§ **What is needed**
Format each line of the data below as a Markdown table with the columns "Row" and "Line", numbering the rows and skipping blank lines. Include every line of the data except the pictures.

§ **Source data**
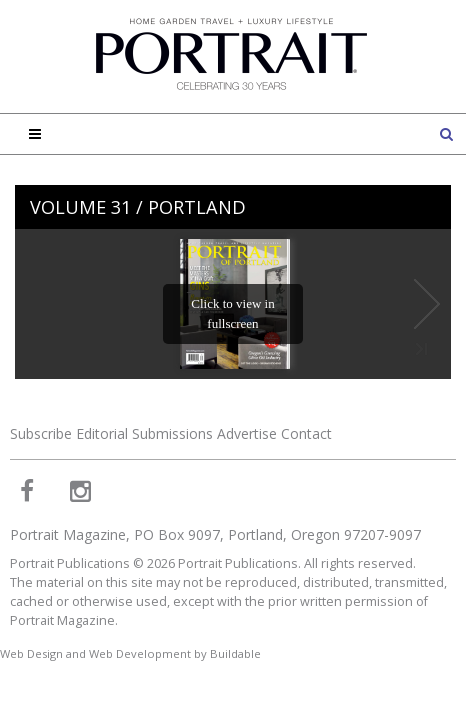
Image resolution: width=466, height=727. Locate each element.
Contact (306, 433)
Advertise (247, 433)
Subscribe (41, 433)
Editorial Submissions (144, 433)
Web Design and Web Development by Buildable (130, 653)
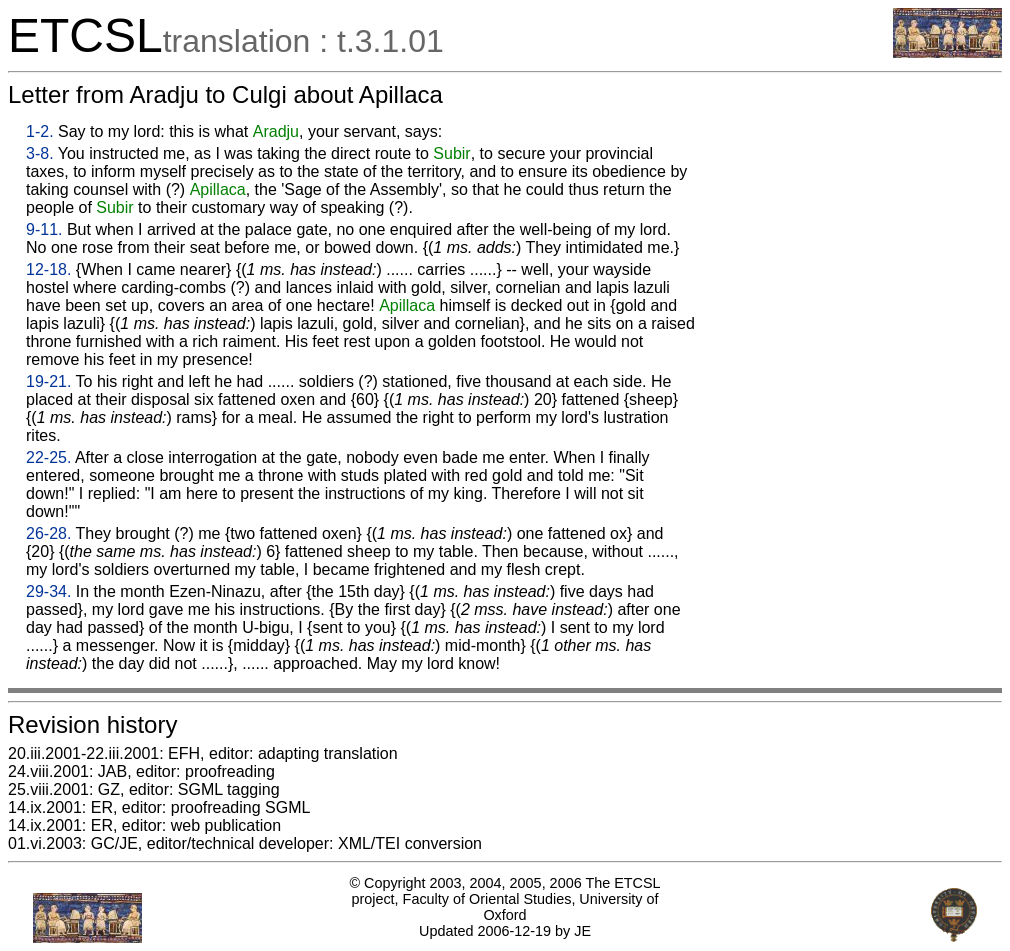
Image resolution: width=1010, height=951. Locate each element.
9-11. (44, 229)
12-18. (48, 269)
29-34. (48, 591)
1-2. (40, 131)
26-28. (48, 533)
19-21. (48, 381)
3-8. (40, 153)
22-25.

§ **Task answer**
| Row | Line |
|---|---|
| 1 | Image resolution: width=466, height=727. Locate each element. |
| 2 | Contact (306, 433) |
| 3 | Advertise (247, 433) |
| 4 | Subscribe (41, 433) |
| 5 | Editorial Submissions (144, 433) |
| 6 | Web Design and Web Development by Buildable (130, 653) |
| 7 | Image resolution: width=1010, height=951. Locate each element. |
| 8 | 9-11. (44, 229) |
| 9 | 12-18. (48, 269) |
| 10 | 29-34. (48, 591) |
| 11 | 1-2. (40, 131) |
| 12 | 26-28. (48, 533) |
| 13 | 19-21. (48, 381) |
| 14 | 3-8. (40, 153) |
| 15 | 22-25. |